Monday, June 29, 2026

U.S. Versus Bosnia: A Soccer History

The Americans Will Play Their Fourth Match Against the European Nation and Hope to Remain Unbeaten

The rivalry between the United States and Bosnia and Herzegovina is short on history but long on drama, and Wednesday marks the first time the two nations will meet in competitive play.

Their series opener, a friendly in Sarajevo in August 2013, delivered one of the more memorable American performances of that era. The U.S. fell behind 2-0 at halftime, with Edin Džeko and Vedad Ibišević—the latter a Saint Louis University alum who had become one of Bosnia's most reliable strikers—doing the damage. What followed was a stunning second-half revival. Jozy Altidore, in the form of his life during a summer that saw him score in five consecutive appearances, orchestrated the comeback nearly single-handedly. Eddie Johnson cut the deficit, and then Altidore took over, completing a hat-trick that included a precise left-footed finish, a free kick from just outside the box, and a nimble one-on-one finish after a perfectly weighted ball from Michael Bradley. Final score: 4-3, the first time the U.S. had ever come back from a multi-goal deficit on European soil to win.

The next two meetings came on American turf, both in Carson, California, and both were far quieter affairs. A January 2018 friendly, used largely to evaluate domestic-based fringe players, ended scoreless. Nearly four years later, in December 2021, Cole Bassett's 89th-minute goal gave the U.S. a 1-0 win that sealed a then-record 17 victories in a single calendar year for the program.

Three meetings, two American wins, one draw. Now, for the first time, something is actually on the line.

Bosnia is the Next Test

 After Sneaking Out of the Group in Third Place, Bosnia is a Tricky Opponent

Bosnia and Herzegovina arrive in Santa Clara as underdogs, and they wouldn't have it any other way.

The Dragons earned their place in the Round of 32 the hard way, navigating a turbulent group stage that included a 4-1 thrashing at the hands of Switzerland before bouncing back with a 3-1 win over Qatar that clinched their spot as one of the tournament's best third-place finishers. It's only their second World Cup appearance, and already they've gone further than they did in Brazil in 2014. For a side that also failed to qualify for the two tournaments that followed, Wednesday night represents something genuinely historic.

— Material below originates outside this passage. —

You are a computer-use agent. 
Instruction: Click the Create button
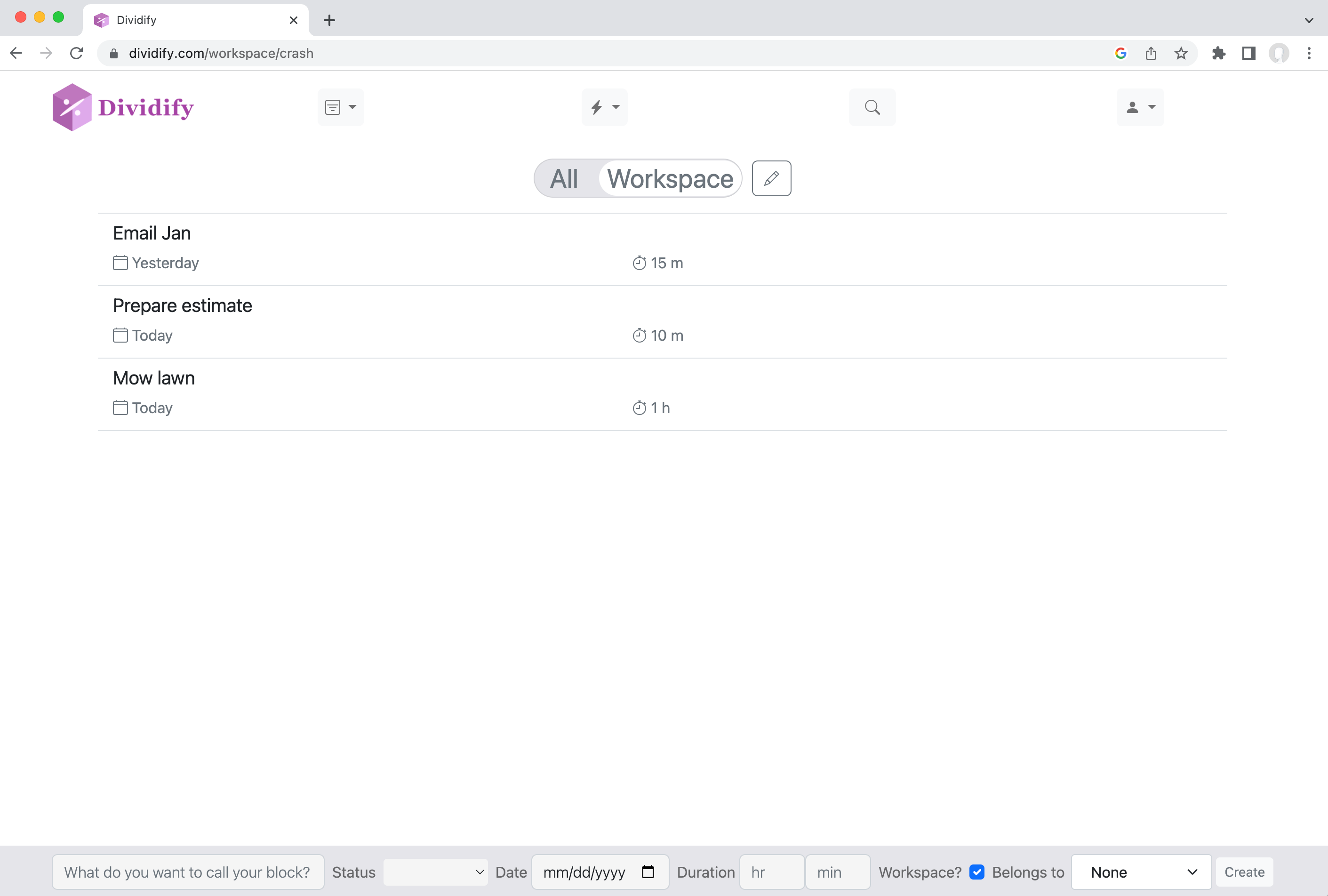point(1244,872)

They didn't arrive here by accident, either. Bosnia famously eliminated Italy in qualifying to punch their ticket to this World Cup—a result that underscored the belief running through Sergej Barbarez's squad. That belief hasn't wavered despite the prospect of playing on American soil before a packed, partisan crowd. "We will be extremely relieved, and we will try to take on any team that comes our way," Barbarez said after the Qatar win.

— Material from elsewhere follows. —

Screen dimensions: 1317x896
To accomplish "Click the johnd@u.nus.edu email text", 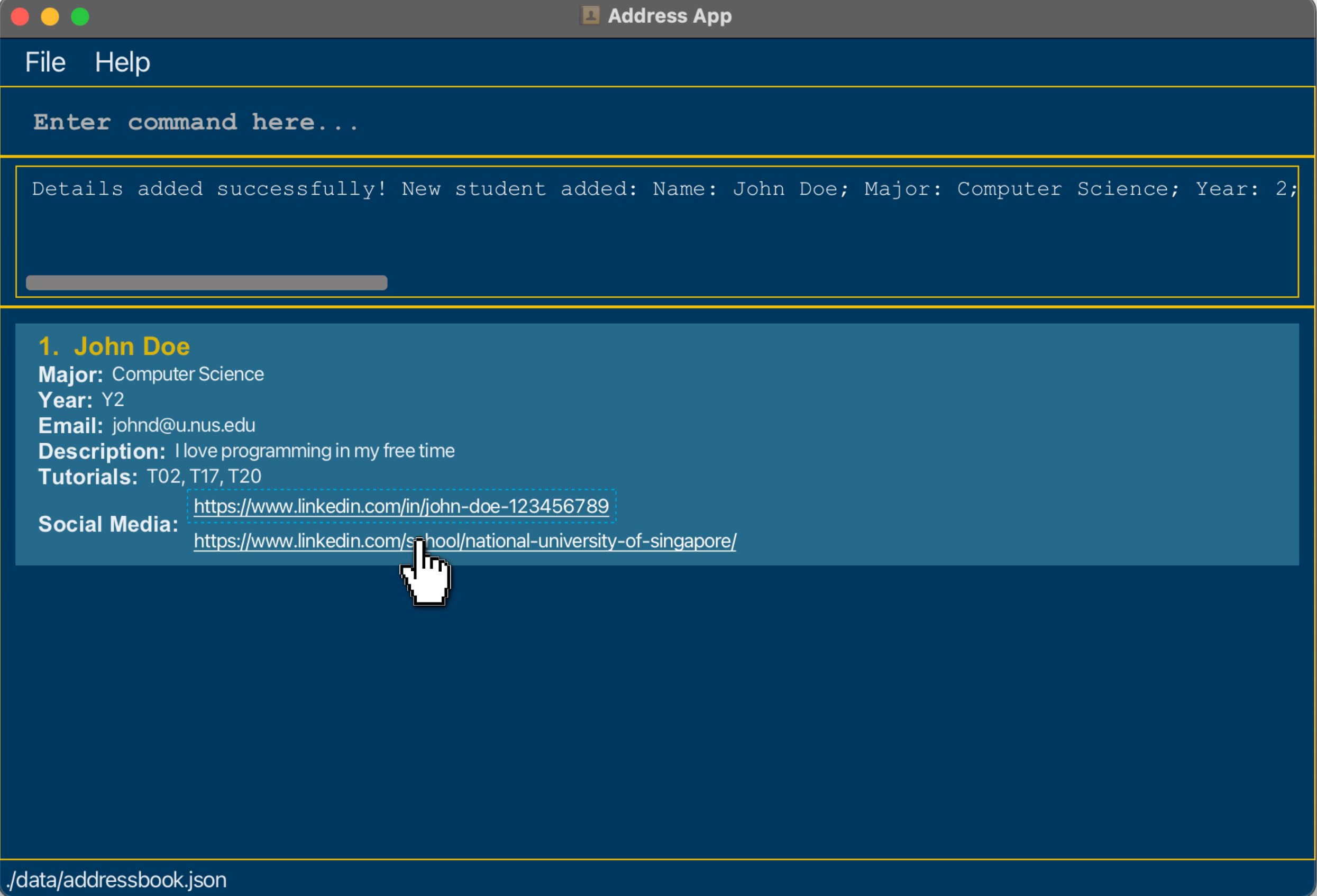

Their blueprint is familiar: defensively structured, dangerous on the counter. The wing pairing of Esmir Bajraktarević and Kerim Alajbegović, products of PSV and Bayer Leverkusen, respectively, gives Bosnia genuine pace and width in transition, while 40-year-old Edin Džeko, still searching for his first goal of this tournament, remains a constant aerial threat.

Center-back Tarik Muharemović returns from suspension after missing the Qatar match, shoring up a backline that will need to be disciplined for 90 minutes if Bosnia is to pull off one of the tournament's early upsets.

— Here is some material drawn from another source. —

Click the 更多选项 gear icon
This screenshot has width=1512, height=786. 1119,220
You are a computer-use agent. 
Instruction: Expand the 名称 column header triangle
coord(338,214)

U.S. Ready for the Knockout Round

After a Defeat in the Final Group Stage Match, Americans Need to Come Out on the Front Foot

The knockout rounds are here, and the U.S. Men's National Team is ready to meet them, even if the weight of the moment hasn't fully landed yet.

"Would it be weird if I told you I don't really feel too much pressure at this minute?" captain Tim Ream said Monday ahead of the team's departure from Southern California for the Bay Area. "I just think there's so much pressure that we put on ourselves. It feels very different this time around than 2022."

Wednesday's Round of 32 opponent is Bosnia and Herzegovina, who punched through as one of the best third-place finishers after a 3-1 win over Qatar left them with four points. For the Dragons, it's just their second World Cup appearance; they didn't survive the group stage in Brazil in 2014. Coach Sergej Barbarez wasn't rattled by the draw, though. "We are confident enough to face anyone," he said.

The U.S. arrives as Group D winners, having dispatched Paraguay and Australia in convincing fashion before rotating heavily in a dead-rubber loss to Türkiye. That record against European opposition—no wins in 13 consecutive matches against UEFA nations—lingers in the background, the kind of statistical ghost that tends to follow a team into a knockout bracket.

Bosnia's structure figures to be compact. They attempted the third-fewest passes into opponent boxes of any advancing team across three group games, leaning on width and the aerial presence of veteran striker Edin Džeko. Gio Reyna, who played his longest stretch since December against Türkiye, is the type of puzzle-solver the U.S. will need to crack a disciplined defensive shape. Kickoff is Wednesday at Levi's Stadium.